■ PAGE EXTRACT ■
IBSS scholars use options data to quantify jump risk, with findings published in JEDC

30 Oct 2025

Markets may look calm one day and then suddenly surge or plunge the next—“jump” movements that catch many investors off guard. Is there a way to spot signals in the market before prices actually jump? A latest study by Dr Edwin Ruan, Senior Associate Professor in Finance at the International Business School Suzhou (IBSS), Xi’an Jiaotong-Liverpool University (XJTLU), and his co-authors offers an answer. Their paper, “Merton (1976) Implied Jump,” has been formally published in the international journal Journal of Economic Dynamics and Control (JEDC). Building on the classic Merton jump–diffusion model, the study proposes a new method to identify and quantify “implied jumps” from options markets, providing a fresh analytical framework and empirical evidence for understanding sudden market volatility and risk pricing.

■ WHAT TO WORK ON ■
1. Duplicate the stretch of the jump-risk article from "30 Oct 2025" through "and risk pricing.".
2. According to the jump-risk article, in which journal was the paper published?
3. Write the next part of the jump-risk article, picking up after its last sentence.

■ SUPPLIED INFORMATION ■

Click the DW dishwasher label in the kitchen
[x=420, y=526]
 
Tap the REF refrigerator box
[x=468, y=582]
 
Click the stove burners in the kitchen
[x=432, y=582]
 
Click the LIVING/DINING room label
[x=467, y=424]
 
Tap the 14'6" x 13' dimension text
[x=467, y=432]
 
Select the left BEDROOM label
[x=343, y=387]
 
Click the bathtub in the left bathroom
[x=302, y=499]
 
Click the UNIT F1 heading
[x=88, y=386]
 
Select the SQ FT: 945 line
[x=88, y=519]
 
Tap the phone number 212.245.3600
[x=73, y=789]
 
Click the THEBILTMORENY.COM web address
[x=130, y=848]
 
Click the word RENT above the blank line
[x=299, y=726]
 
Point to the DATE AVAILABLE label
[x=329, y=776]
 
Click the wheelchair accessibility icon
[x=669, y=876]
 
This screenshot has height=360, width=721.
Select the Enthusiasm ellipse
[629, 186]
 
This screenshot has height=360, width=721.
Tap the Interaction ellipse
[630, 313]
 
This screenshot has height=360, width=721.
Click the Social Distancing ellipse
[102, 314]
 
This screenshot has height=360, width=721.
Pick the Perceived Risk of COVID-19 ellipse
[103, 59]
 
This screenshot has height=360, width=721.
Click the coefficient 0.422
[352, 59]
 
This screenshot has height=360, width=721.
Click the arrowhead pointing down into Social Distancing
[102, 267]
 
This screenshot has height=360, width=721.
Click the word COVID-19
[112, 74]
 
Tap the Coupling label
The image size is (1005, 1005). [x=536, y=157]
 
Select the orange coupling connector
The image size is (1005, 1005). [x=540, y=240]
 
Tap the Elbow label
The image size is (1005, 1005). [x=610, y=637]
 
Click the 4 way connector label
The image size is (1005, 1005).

■ RESULTS BY TASK ■
1.
30 Oct 2025

Markets may look calm one day and then suddenly surge or plunge the next—“jump” movements that catch many investors off guard. Is there a way to spot signals in the market before prices actually jump? A latest study by Dr Edwin Ruan, Senior Associate Professor in Finance at the International Business School Suzhou (IBSS), Xi’an Jiaotong-Liverpool University (XJTLU), and his co-authors offers an answer. Their paper, “Merton (1976) Implied Jump,” has been formally published in the international journal Journal of Economic Dynamics and Control (JEDC). Building on the classic Merton jump–diffusion model, the study proposes a new method to identify and quantify “implied jumps” from options markets, providing a fresh analytical framework and empirical evidence for understanding sudden market volatility and risk pricing.

2. Journal of Economic Dynamics and Control (JEDC)

3.
In financial economics, implied volatility has long been regarded as a key measure of market risk expectations. It reflects investors’ collective views on future uncertainty and plays a central role in asset pricing and risk management. However, market prices do not always move smoothly—unexpected events, macroeconomic policy shifts, or geopolitical tensions can cause abrupt “jumps” in asset prices. These jump risks play an essential role in market dynamics but are often overlooked or poorly captured by traditional volatility indicators. Motivated by this gap, the study addresses a long-standing question in financial research: can we infer the market’s expectation of jump risks directly from option prices, just as we infer volatility expectations?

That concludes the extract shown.